Finding duplicates is based on computing hash digests of all files recursively in the input path. Computing hash digests is a relatively expensive operation. To minimise execution time, the script can use all cores on the machine to run computations in parallel.
A key feature is that the script will re-use old computations as much as possible:
-
The first time the script runs, it computes hash digests of all files in the file hierarchy.
-
When it is run again, previous results will be re-used, unless there are modifications in the input file hierarchy. Only then it has to compute new hash digests.
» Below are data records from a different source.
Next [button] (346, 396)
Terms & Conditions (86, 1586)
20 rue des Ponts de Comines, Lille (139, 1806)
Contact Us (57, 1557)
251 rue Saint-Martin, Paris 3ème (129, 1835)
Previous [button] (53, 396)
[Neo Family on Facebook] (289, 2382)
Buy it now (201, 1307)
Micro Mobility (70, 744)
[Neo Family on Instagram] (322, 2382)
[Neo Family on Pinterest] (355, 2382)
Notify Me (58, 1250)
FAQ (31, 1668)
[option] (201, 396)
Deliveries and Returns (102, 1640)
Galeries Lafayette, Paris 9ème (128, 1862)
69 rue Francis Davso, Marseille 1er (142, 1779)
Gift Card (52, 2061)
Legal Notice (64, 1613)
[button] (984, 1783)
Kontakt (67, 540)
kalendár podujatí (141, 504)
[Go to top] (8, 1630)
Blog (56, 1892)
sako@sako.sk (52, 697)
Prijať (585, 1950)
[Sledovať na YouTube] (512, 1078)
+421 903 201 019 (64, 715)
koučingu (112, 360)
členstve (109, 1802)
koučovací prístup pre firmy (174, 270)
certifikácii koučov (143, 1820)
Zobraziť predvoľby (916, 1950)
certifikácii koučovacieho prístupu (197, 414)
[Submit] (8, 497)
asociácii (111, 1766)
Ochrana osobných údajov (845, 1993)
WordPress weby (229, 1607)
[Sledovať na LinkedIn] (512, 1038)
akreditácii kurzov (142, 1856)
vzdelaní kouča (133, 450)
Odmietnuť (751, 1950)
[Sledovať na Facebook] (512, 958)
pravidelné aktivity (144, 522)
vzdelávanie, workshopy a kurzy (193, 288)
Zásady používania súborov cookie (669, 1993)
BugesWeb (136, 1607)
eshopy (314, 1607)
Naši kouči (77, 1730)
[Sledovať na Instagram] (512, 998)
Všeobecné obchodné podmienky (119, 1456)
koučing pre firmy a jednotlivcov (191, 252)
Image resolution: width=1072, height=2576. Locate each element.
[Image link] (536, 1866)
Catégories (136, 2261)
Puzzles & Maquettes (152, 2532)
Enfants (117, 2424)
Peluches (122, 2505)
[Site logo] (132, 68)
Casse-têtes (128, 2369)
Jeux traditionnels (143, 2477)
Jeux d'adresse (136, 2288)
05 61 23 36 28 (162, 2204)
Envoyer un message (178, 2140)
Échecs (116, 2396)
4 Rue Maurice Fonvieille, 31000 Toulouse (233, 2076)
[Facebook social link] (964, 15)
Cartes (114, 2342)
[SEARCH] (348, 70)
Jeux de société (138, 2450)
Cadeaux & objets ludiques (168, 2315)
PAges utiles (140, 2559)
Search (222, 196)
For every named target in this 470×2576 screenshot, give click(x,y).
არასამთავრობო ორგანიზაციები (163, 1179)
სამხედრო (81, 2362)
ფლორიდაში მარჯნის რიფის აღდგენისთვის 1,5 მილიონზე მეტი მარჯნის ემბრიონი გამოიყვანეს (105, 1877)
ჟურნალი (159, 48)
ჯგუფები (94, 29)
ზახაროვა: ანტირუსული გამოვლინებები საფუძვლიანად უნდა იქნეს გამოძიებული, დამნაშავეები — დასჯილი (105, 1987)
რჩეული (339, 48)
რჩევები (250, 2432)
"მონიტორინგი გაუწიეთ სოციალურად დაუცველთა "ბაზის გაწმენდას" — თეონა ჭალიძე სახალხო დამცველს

Re-using computations does not only save time. It can also be used to ensure that the output result is correct, since running the script will tell if it re-uses previous results or if it has to compute something for the first time.
The approach is thus reproducible, transparent, and runs in parallel on multi-core computers.
The project can be used as a skeleton to design more advanced file and directory manipulations on an image set.
The script has been profiled on this machine. The machine is inexpensive and far from state-of-the-art, but using ExAx, the performance is impressive.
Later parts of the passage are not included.